RE: Handles and PURLs from Bass, Mick on 2003-05-22 (www-rdf-dspace@w3.org from May 2003)

From: Bass, Mick <mick.bass@hp.com>
Date: Thu, 22 May 2003 07:16:46 -0700
To: "Butler, Mark" <Mark_Butler@hplb.hpl.hp.com>, " (www-rdf-dspace@w3.org)" <www-rdf-dspace@w3.org>
Message-ID: <40700B4C02ABD5119F000090278766440656B704@hplex1.hpl.hp.com>
The topic, rather than Handles and PURLs, is more generally I think systems for naming and resolution.

In particular are higher-level abstractions or services (and thus systems/standards/frameworks for providing them) than vanilla URIs (some subset of which are GETable URLs) useful or _required_, particularly when issues of persistence and preservation are brought in scope, and need to be addressed given the real organizational social/political/economic constraints that Mark accurately points out. 

> 5. Due to 3, URIs tend to mix identity and version (i.e. 
> date, time). There are some disadvantages...
...
> this may be easier than keeping track of a bunch of metadata 
> that says all these identifiers refer to versions of the same 
> resource.
> 
> 6. The concept behind PURLs and Handles is good, i.e. when a
> resource moves you don't need to worry about it.

A little over a year ago, in the context of framing naming decisions for Dspace, I wrote a paper [1] that tries to tease apart the various functions that need be covered in a naming/resolution system that requires persistence in guarantees of the global uniqueness of names and/or persistent resolution capabilities for the named resources.  Note that it does have a bibliography, which includes the Larry Stone paper as well as some other excellent work, in particular that on "ark:" URNs.

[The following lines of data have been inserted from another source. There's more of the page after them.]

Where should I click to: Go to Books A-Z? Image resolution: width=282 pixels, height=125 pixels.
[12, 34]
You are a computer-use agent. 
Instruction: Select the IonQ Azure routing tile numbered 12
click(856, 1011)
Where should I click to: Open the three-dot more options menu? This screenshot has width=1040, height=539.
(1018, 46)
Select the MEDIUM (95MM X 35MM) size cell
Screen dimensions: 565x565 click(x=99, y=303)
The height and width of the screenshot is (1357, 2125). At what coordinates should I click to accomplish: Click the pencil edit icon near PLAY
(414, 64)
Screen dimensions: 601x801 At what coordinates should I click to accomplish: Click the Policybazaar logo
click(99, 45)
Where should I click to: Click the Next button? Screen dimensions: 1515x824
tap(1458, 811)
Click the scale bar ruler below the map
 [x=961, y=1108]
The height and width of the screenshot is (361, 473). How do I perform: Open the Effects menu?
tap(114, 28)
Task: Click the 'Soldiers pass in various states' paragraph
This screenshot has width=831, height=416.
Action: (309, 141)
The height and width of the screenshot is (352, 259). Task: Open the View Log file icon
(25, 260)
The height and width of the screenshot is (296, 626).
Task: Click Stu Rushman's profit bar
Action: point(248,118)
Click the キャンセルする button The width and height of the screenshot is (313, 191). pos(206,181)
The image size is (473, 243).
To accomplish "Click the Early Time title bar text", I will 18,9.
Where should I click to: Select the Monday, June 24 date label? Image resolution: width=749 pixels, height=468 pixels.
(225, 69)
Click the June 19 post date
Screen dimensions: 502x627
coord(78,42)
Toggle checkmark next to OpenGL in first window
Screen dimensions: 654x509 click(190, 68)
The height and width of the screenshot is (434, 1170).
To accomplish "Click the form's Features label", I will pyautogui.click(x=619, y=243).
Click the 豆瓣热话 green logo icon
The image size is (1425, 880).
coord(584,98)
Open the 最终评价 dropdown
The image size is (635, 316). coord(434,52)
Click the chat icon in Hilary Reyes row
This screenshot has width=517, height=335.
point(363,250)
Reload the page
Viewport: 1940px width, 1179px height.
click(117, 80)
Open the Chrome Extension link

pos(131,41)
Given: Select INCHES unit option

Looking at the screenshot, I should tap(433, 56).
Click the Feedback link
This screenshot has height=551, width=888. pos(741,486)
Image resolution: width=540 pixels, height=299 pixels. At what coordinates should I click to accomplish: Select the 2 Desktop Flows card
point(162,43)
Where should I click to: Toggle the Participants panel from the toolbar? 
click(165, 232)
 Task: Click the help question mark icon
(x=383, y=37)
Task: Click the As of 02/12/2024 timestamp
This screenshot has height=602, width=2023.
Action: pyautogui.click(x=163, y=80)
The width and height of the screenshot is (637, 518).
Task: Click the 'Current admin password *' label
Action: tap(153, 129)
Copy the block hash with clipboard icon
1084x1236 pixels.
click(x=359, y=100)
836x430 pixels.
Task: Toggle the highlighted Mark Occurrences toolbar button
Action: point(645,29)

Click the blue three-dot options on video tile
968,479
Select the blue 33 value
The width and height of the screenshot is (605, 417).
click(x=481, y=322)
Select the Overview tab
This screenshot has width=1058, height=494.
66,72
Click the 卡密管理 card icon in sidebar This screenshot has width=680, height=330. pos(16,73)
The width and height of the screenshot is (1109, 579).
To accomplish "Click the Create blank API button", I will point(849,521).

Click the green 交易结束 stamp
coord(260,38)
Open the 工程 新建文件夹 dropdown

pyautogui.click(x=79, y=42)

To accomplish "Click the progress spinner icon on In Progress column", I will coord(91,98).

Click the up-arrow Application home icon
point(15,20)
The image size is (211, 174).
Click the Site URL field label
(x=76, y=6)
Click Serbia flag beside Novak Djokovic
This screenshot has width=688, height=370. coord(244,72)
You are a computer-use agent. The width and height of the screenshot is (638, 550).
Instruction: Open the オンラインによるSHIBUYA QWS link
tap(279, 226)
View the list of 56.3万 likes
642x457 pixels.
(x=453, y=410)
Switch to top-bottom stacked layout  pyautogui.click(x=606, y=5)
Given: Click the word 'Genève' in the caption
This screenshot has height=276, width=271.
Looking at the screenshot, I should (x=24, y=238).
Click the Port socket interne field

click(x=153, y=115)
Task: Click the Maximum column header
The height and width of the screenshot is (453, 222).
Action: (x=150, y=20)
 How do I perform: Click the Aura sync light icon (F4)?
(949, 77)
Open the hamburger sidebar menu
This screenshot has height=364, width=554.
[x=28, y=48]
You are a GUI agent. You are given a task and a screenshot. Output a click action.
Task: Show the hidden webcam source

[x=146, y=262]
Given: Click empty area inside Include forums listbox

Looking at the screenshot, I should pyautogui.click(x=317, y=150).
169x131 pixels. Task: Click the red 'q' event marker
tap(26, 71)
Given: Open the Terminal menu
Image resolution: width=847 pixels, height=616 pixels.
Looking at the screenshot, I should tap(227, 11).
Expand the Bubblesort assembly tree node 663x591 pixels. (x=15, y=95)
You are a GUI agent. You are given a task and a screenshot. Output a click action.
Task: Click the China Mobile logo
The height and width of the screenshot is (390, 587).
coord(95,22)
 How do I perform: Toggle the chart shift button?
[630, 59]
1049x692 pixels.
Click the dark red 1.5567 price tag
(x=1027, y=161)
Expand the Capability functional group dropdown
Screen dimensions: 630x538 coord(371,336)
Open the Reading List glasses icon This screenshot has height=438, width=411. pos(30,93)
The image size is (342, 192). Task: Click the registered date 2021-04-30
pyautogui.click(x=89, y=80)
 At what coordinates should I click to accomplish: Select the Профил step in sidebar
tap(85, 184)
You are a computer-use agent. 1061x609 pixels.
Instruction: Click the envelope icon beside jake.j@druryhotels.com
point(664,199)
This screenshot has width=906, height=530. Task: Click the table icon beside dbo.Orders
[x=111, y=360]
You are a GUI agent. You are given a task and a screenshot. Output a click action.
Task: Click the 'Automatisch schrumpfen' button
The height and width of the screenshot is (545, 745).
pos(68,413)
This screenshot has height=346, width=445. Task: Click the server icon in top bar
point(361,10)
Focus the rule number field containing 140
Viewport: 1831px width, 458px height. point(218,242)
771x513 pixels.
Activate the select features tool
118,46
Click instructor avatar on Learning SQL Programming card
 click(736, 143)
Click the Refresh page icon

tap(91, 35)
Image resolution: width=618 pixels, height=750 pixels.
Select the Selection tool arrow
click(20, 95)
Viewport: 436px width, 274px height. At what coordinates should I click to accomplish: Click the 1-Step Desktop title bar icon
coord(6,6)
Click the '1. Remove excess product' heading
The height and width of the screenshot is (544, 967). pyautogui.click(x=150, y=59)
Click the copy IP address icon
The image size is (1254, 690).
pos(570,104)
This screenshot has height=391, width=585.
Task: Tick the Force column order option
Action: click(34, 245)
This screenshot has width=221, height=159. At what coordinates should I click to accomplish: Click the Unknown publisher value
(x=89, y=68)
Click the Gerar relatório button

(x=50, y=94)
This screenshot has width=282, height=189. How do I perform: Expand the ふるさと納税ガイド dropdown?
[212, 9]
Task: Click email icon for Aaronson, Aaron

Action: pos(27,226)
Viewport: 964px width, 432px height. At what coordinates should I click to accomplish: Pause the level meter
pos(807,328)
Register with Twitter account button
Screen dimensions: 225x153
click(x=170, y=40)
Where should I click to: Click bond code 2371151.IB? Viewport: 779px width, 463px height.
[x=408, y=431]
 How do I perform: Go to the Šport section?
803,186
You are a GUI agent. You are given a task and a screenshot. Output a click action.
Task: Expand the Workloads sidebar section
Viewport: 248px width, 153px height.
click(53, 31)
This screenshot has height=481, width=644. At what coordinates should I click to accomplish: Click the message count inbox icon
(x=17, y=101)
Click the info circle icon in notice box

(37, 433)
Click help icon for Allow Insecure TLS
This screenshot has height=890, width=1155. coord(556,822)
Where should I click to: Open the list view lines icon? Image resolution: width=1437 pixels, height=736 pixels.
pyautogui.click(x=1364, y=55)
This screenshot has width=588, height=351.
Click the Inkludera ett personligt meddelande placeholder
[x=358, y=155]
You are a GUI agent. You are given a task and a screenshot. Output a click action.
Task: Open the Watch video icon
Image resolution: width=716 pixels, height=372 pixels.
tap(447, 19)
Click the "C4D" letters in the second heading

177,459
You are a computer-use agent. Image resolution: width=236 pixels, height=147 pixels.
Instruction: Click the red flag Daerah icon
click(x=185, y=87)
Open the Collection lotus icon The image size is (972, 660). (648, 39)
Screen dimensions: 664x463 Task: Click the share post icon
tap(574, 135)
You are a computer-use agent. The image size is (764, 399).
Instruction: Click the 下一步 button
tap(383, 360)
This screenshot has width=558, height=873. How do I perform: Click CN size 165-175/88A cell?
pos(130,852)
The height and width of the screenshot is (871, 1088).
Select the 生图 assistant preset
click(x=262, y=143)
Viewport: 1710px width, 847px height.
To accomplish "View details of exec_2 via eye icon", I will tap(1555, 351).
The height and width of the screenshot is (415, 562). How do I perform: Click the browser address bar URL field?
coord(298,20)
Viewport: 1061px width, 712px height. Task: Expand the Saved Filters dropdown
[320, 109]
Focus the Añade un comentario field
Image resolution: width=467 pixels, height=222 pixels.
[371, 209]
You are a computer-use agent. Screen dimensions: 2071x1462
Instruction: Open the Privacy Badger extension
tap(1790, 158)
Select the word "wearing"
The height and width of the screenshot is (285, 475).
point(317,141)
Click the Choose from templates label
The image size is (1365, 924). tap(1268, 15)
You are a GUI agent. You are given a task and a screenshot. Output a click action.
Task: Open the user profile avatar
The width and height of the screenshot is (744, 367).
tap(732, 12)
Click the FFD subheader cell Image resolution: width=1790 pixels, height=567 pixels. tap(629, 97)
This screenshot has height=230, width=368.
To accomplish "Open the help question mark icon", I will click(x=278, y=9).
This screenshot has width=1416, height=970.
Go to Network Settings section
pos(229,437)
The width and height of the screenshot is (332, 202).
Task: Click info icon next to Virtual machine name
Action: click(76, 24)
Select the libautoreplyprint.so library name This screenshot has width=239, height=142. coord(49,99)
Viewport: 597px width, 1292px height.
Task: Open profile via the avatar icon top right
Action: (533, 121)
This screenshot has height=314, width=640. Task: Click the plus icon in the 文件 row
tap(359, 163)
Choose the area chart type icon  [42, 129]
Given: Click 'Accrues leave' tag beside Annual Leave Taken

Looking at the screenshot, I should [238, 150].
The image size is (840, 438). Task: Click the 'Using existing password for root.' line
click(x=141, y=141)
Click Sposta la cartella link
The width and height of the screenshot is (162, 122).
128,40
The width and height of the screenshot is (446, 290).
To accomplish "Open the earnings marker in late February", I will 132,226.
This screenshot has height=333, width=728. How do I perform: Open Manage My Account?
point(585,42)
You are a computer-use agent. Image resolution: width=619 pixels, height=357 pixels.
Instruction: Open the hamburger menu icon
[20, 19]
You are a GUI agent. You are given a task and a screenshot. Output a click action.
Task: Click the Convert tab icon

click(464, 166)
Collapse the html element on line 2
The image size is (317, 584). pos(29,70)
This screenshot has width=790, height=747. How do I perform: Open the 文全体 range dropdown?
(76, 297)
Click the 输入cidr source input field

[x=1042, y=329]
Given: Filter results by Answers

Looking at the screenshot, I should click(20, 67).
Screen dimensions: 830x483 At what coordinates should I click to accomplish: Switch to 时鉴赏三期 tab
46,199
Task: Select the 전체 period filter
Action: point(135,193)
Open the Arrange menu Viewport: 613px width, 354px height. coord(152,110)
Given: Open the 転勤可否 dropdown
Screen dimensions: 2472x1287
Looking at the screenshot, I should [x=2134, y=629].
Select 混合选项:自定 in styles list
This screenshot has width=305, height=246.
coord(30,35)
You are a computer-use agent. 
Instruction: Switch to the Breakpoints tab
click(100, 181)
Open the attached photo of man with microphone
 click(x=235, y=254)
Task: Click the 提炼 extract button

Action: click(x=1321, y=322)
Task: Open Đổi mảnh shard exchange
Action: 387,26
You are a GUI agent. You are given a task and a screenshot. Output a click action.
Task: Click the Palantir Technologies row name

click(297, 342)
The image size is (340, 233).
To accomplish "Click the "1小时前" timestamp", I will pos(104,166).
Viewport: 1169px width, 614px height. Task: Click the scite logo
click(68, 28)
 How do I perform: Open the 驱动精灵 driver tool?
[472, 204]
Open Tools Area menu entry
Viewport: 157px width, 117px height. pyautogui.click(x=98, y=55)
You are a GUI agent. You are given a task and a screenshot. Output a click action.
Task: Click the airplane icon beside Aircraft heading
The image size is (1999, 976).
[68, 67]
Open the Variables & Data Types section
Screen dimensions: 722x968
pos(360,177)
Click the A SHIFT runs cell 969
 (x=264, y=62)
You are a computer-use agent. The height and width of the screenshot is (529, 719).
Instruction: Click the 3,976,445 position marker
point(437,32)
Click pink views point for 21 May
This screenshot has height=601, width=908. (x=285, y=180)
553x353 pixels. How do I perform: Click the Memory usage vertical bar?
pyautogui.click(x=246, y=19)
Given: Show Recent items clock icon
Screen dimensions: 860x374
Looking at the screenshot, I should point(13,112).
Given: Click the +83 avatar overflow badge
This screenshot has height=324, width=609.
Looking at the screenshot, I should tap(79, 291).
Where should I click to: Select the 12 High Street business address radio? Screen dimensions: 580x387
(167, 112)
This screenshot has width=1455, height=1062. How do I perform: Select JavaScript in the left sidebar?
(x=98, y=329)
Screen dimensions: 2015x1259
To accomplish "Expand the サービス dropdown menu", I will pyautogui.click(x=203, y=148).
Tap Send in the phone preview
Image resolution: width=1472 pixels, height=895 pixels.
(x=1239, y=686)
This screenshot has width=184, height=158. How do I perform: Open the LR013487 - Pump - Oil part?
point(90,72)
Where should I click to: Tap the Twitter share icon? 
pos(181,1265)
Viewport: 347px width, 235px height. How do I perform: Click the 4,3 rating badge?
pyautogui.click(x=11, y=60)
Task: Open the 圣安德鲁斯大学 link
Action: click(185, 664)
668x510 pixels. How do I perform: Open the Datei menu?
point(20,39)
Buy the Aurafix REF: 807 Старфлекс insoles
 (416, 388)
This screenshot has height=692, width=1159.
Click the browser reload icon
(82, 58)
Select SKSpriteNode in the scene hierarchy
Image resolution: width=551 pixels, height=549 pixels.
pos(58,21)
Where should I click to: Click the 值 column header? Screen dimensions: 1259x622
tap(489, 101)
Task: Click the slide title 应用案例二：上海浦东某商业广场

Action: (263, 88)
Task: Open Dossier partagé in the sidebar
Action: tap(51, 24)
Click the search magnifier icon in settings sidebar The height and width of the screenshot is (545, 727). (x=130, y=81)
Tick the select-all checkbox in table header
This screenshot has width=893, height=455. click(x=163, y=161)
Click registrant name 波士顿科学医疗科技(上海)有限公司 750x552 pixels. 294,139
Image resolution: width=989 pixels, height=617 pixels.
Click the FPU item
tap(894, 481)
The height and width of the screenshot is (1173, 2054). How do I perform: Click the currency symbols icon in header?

Now it is possible that this is a crap paper, so it may be useful if those on the list could comment on

1) does the described functional breakdown make sense?
2) how would it be covered by the semantic web architecture?
And maybe
3) how close/distant do you believe these issues are to the remit of SIMILE

My perception is that Handle System is attempting to address some shortcomings or difficulties in covering this functional space using URI's and GETable http: URLs exclusively.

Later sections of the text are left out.